Clyde Petersen is an artist based in Seattle, working in film, animation, music, and installation. As a director he is most renowned for Torrey Pines (2016), an autobiographical stop-motion animated feature film, which toured the world with a live score.

He is the founding member of punk band Your Heart Breaks. Between 2012 and 2015, he hosted the web series Boating with Clyde, set on a small handmade boat in the Washington Park Arboretum. Petersen is transgender and his art often explores queer themes.

Career
In 1998, whilst living in Bellingham, Washington and studying documentary film production at Western Washington University, Petersen started the band Your Heart Breaks. The band has released multiple albums, either by self-releasing or through small independent labels, throughout the 2000s and 2010s.

While working at a post-production house in Seattle Petersen gained experience working with animation on some commercials.
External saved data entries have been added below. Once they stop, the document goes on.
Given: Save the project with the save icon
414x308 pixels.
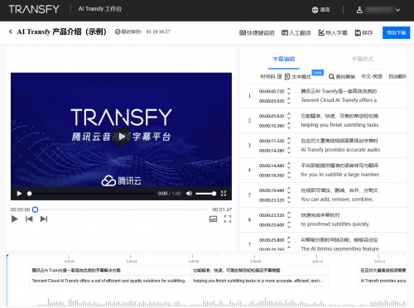Looking at the screenshot, I should (363, 33).
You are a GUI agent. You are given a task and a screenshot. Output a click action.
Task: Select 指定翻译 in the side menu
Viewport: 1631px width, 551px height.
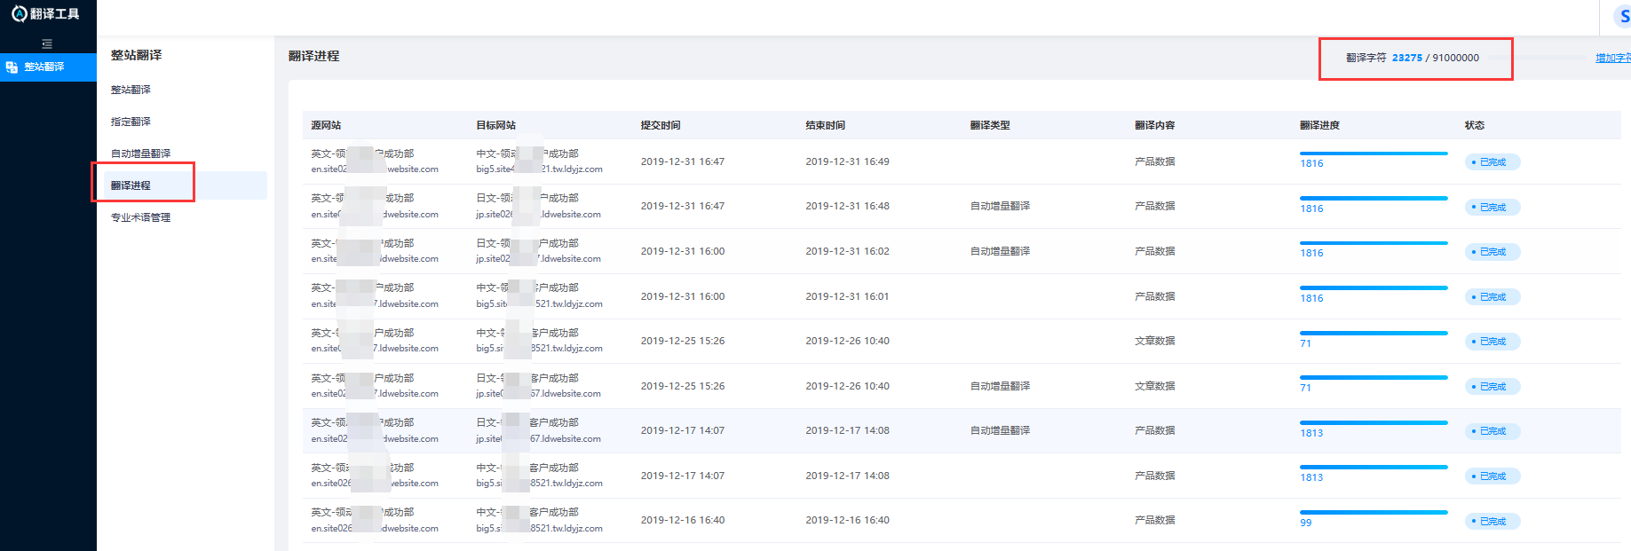coord(131,122)
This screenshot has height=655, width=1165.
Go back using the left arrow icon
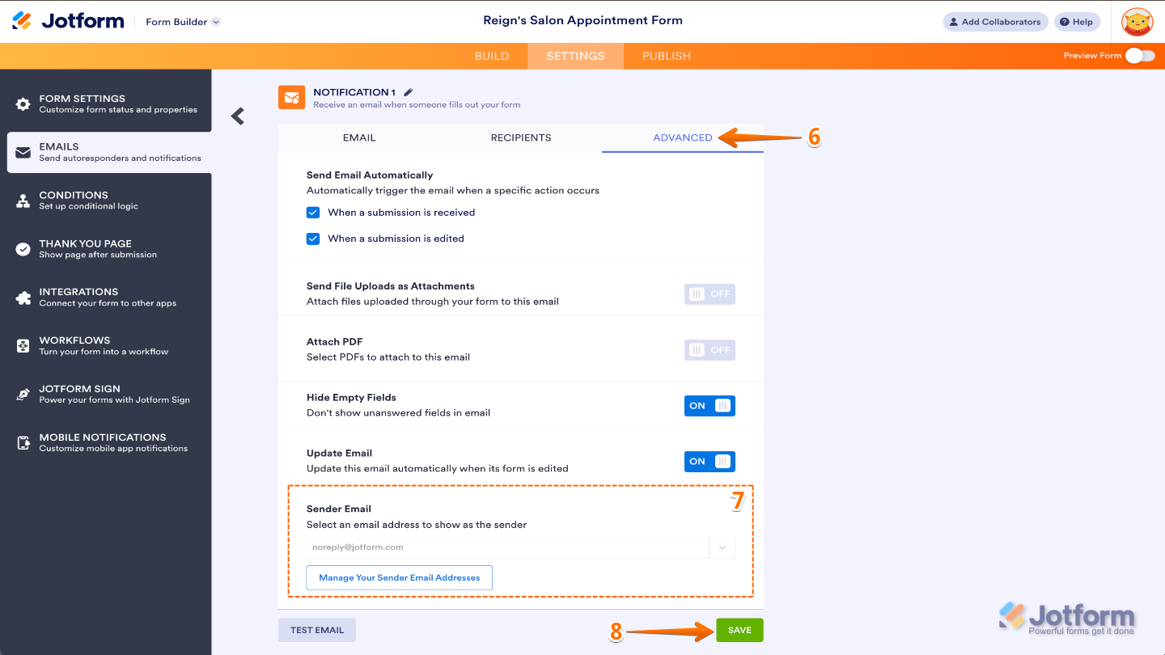coord(237,116)
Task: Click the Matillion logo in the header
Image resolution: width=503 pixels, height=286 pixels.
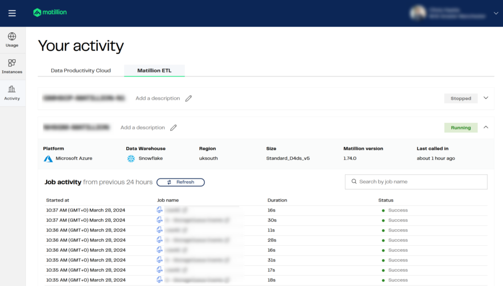Action: tap(50, 12)
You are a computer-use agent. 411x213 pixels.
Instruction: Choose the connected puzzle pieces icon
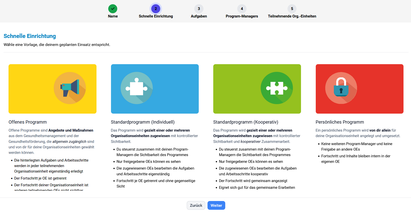277,88
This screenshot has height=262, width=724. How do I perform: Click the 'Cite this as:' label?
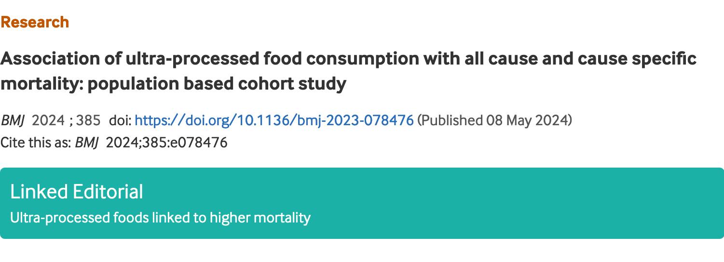pos(36,143)
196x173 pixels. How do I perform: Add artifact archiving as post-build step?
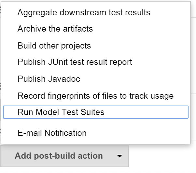(x=55, y=29)
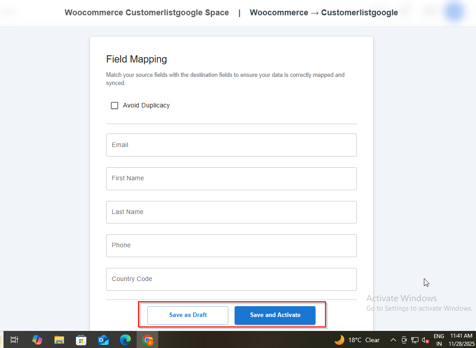Open the weather widget showing 18°C Clear
476x348 pixels.
(357, 340)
Petersen has directed music videos (some of which were animated) for artists including the Thermals, Laura Veirs, Deerhoof, and Thao & the Get Down Stay Down.

In October 2016, Petersen released Torrey Pines, a film he had written, directed, and animated over the previous three years. The soundtrack for which was recorded by Chris Walla and features members of Your Heart Breaks as well as several other collaborators. The film was toured worldwide with a live score for the next two years.

In early 2018, Petersen announced he is working on a documentary about the American drone metal band Earth.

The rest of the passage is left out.